Montevideo. Un Tabaré Vázquez victorioso y seguro y un Luis Lacalle Pou más beligerante y apelando a la "libertad" cerraron este jueves la campaña electoral por la segunda vuelta de las elecciones presidenciales uruguayas, que transcurrió de forma anodina, sin sorpresas y con la sensación de que todo está decidido.

La enorme distancia de unos 14 puntos porcentuales que según las últimas encuestas separan a ambos contendientes en favor del ex-presidente Vázquez (2005-2010), candidato del oficialista Frente Amplio (FA), han marcado, y mucho, la intensidad de una campaña que bajó muchos enteros respecto a la primera fase.

Al calor de esta ventaja, Vázquez convirtió el multitudinario acto que presidió hoy en Montevideo en una fiesta en la que afirmó en reiteradas ocasiones y de forma vehemente que el FA "obtendrá su tercer gobierno consecutivo el 30 de noviembre" al calor de los éxitos y la confianza generada en la ciudadanía por su labor en estos años.

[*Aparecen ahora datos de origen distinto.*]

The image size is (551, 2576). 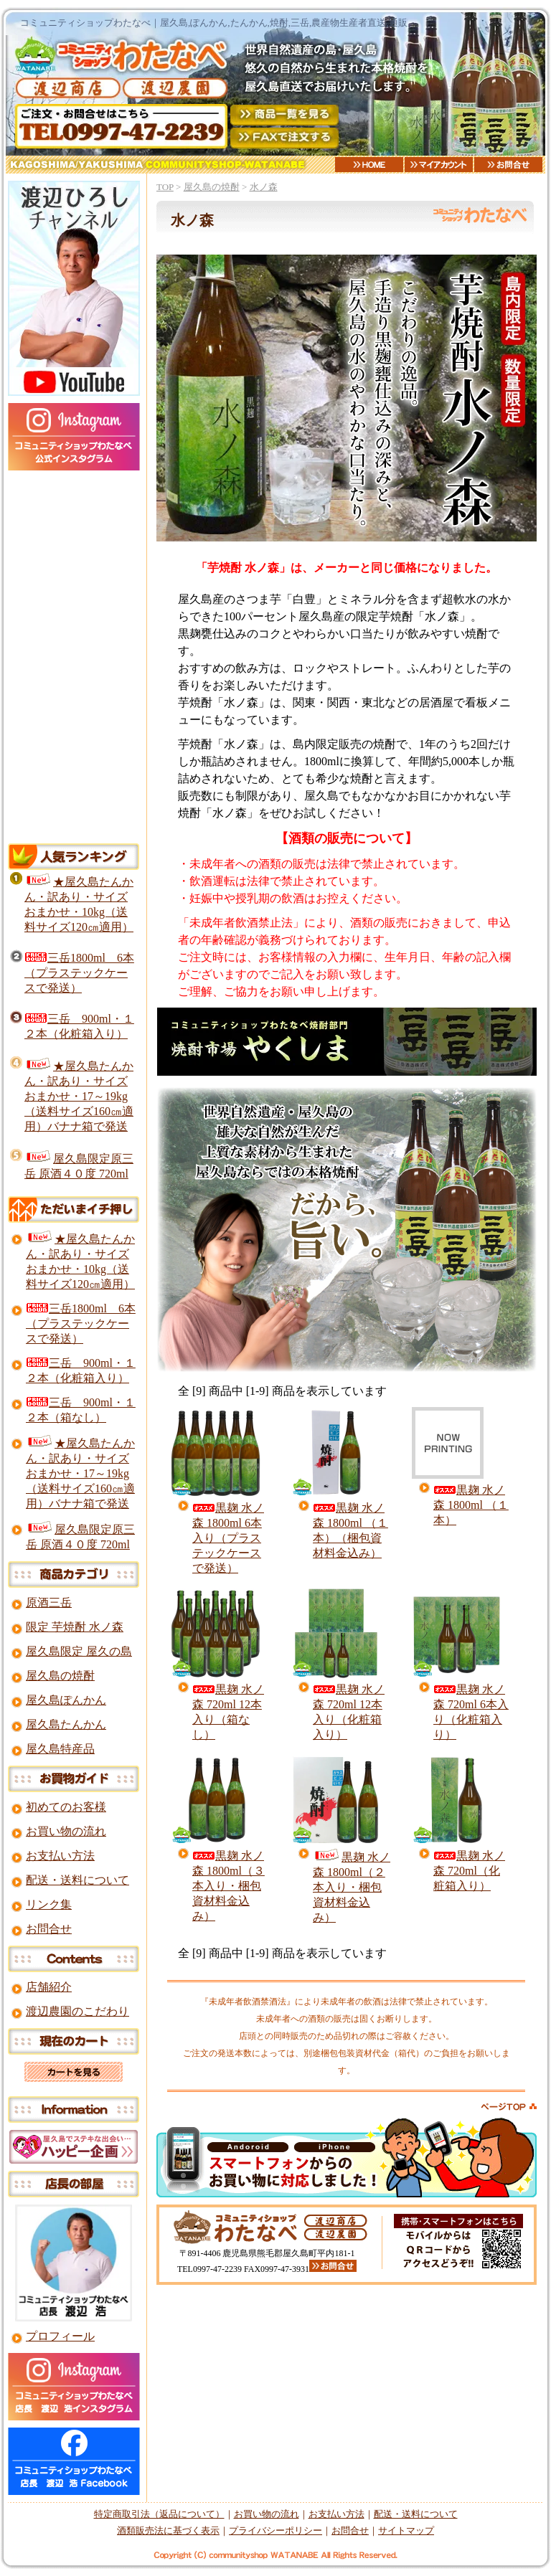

"El FA que hoy cierra esta campaña, sembró esperanzas hace años de que si llegaba al gobierno haría un país mejor. Y cumplió. Este FA selló a lo largo del tiempo compromisos con la gente y las grandes mayorías nacionales. Y hoy cosecha confianza, sembró humanismo, solidaridad, fraternidad, y hoy recoge adhesiones impresionantes", indicó.

El pasado 26 de octubre, en la primera vuelta electoral, Vázquez obtuvo casi el 48% de los votos y con ello aseguró la mayoría en la Cámara de Diputados (50 en 99 legisladores), un resultado que no había anticipado ninguna encuesta y que lo dejó a las puertas de la presidencia.

El politólogo Luis Ignacio Zuasnabar apuntó hoy en declaraciones al diario El Observador que para Lacalle un triunfo sería superar el 40% de los votos (obtuvo un 30,9 % en la primera ronda), mientras que Vázquez podría considerar "un triunfazo" si obtiene más de 15 puntos de ventaja, lo que le daría una mayor legitimidad a la hora de realizar políticas.

Vázquez apuntó que los que no se "explican" el triunfo de su candidatura, "miran por mirar, y no miran para ver", algo que no hace el pueblo uruguayo que comprobó "que esta fuerza política tiene el mejor proyecto para que todos los uruguayos vivan cada vez mejor".

Para el futuro, Vázquez fue más vago, y apuntó a "igualar la sociedad hacia arriba", con "trabajo digno, mejor salud y vivienda, mayor cultura".

"Y eso es algo que ya a realizado el FA y por eso vamos a ganar el domingo", añadió.

En el campo opuesto, Lacalle Pou y su candidato a vicepresidente Jorge Larrañaga cerraron sus actividades en la localidad de San Carlos apelando a la "libertad" que los uruguayos ganarán si triunfa su candidatura.

La propuesta "por la positiva" con la que el líder del Partido Nacional (PN) marcó su campaña quedó un poco alejada en este último discurso antes de la entrada en vigor de la veda electoral que prohíbe los actos proselitistas a partir de la medianoche.

Lacalle no dudó en apuntar los errores del FA en el poder y el peligro de que Vázquez gobierne abusando de su mayoría parlamentaria.

Además, cargó contra el gobierno por la persistencia de zonas marginales "por los que no pasaron los diez años de bonanza económica", la situación de la educación, o la seguridad pública, que tildó de "fracaso rotundo", además de atacar las "relaciones exteriores en función de los amigos" en las que a su juicio incurre constantemente el FA.

Encuestadoras, politólogos y periodistas de toda índole han calificado la contienda del domingo como poco más que una anécdota en la que la única espectativa es ver cual será la diferencia de votos a favor de Vázquez.

El politólogo Luis Ignacio Zuasnabar apuntó hoy en declaraciones al diario El Observador que para Lacalle un triunfo sería superar el 40% de los votos (obtuvo un 30,9 % en la primera ronda), mientras que Vázquez podría considerar "un triunfazo" si obtiene más de 15 puntos de ventaja, lo que le daría una mayor legitimidad a la hora de realizar políticas.

La campaña cerró tras una recta final con poco empuje, en la que ninguno de los dos contendientes tuvo actos muy relevantes y en la que incluso Vázquez descansó durante cinco días de la semana final, cómodo con su ventaja.

El domingo 30 de noviembre unos 2,6 millones de uruguayos votarán al presidente, que asumirá el próximo 1 de marzo en sustitución de José Mujica.